As part of my solution all of my orders are processed in a central place, i.e. any crud methods pass through a central layer. Within this central layer I want to do the following:
If order is of type ITrackingCustomer
Then invoke method getcustdetails()
I have this working using the following code:
if (typeof(ITrackingCustomer).IsAssignableFrom(Order.GetType()))
{
MethodInfo theMethod = Order.GetType().GetMethod("getcustdetails");
object y = theMethod.Invoke(Order, null);
}
I am happy with the first part using isassignablefrom but would like to use a less performance intensive method for the second part (i.e. the reflection using invoke).
My question is:
Is there a more efficient way of doing this as I have read that using the invoke command is costly.
ITrackingCustomer ord = Order as ITrackingCustomer;
if (ord != null)
{
object y = ord.getcustdetails();
}
You can do:
if(Order is ITrackingCustomer) {
((ITrackingCustomer)Order).getcustdetails();
}
As others have mentioned, you can use the is and as operators to determine if an object is of a certain type. However, polymorphism is usually better suited for solving this type of problem.
If it is feasible, perhaps you can place a getcustdetails() method on Order. Make it virtual if it has a suitable default implementation (i.e. return no details or null), or abstract if it makes sense that all Order types must implement it. Since you have the ITrackingCustomer interface, I suspect that an abstract method won't work well. However, for Order types that implement ITrackingCustomer, you can then implement getcustdetails() accordingly.
At this point, it sounds like you would be able to do away with ITrackingCustomer, but I can't say for certain without knowing more details about how this interface is used.
Once this is done, you won't need to perform any type checks since calling Order.getcustdetails() always dispatches to the correct concrete implementation.
If you are trying to do call by name instead of invoking a member in an interface and you want to be able to call the same method thousands of times, then other than a cast (which I assume you can't do because you don't know the type) or reflection is to JIT compile the call.
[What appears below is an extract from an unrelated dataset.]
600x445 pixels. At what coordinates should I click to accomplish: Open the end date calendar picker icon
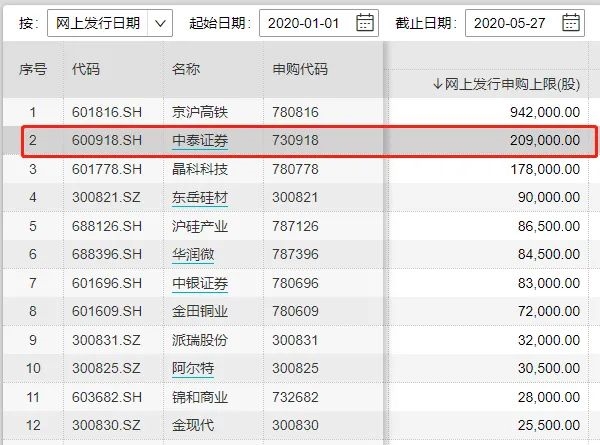tap(571, 23)

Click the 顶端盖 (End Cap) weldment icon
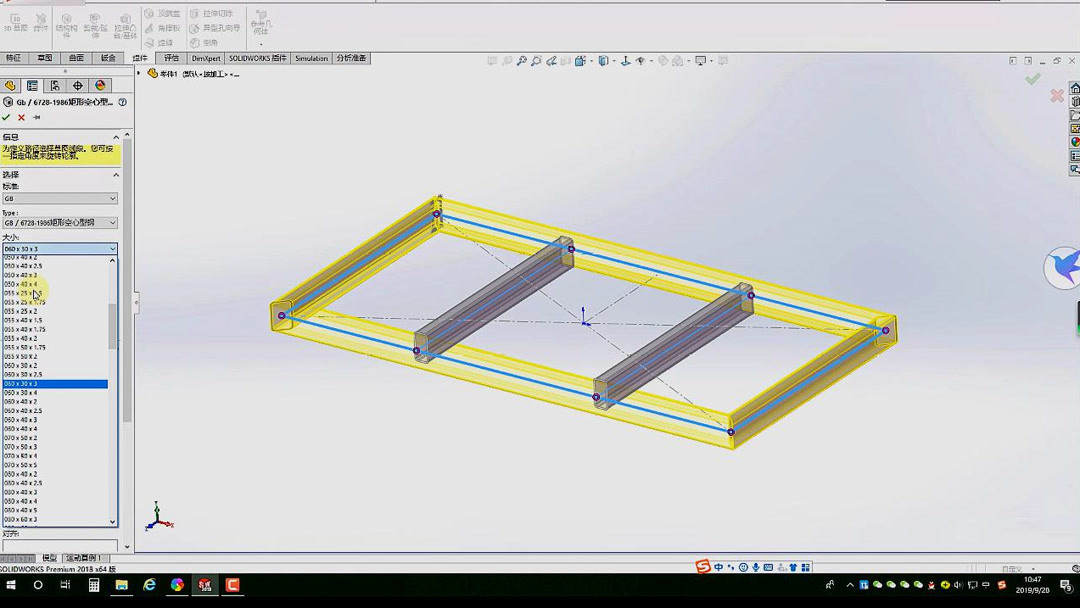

Rick Strahl has a nice blog article on the performance costs of various ways to call method and the comments lead to this article which shows how to pull a delegate out to a non-virtual method.
Finally, I wrote a blog article on how to build adapter classes on the fly. What you can do with that is make a directly callable object that meets an abstract class:
public abstract class CustomerDetailsGetter {
public abstract object getcustdetails();
}
// ...
AdapterCompiler compiler = new AdapterCompiler();
AdapterFactory<CusomterDetailsGetter> factory = compiler.DefineAdapter<CustomerDetailsGetter>(Order.GetType());
// now, my code assumes you want to construct an object from whole cloth
// but the code could be changed to invoke the default constructor and set the
// adapted object.
CustomerDetailsGetter getter = factory.Construct(null)
object info = getter.getcustdetails();
Now, I need to be clear - there are only two reasons to do this:
you want to be able to have call-by-name semantics when you know the target arguments at compile time and you don't know have the target assembly, and you want your code to be CLEAN. An example of this is code that knows it wants to create and use a particular object, but doesn't know if the assembly will be available until run time and is forbidden to have a reference.
you want to call object methods a la reflection, but want to do this fast, fast, fast and will be calling them thousands or millions of times.
If it's a "call once" thing, you're way better off writing a helper method to do what you want.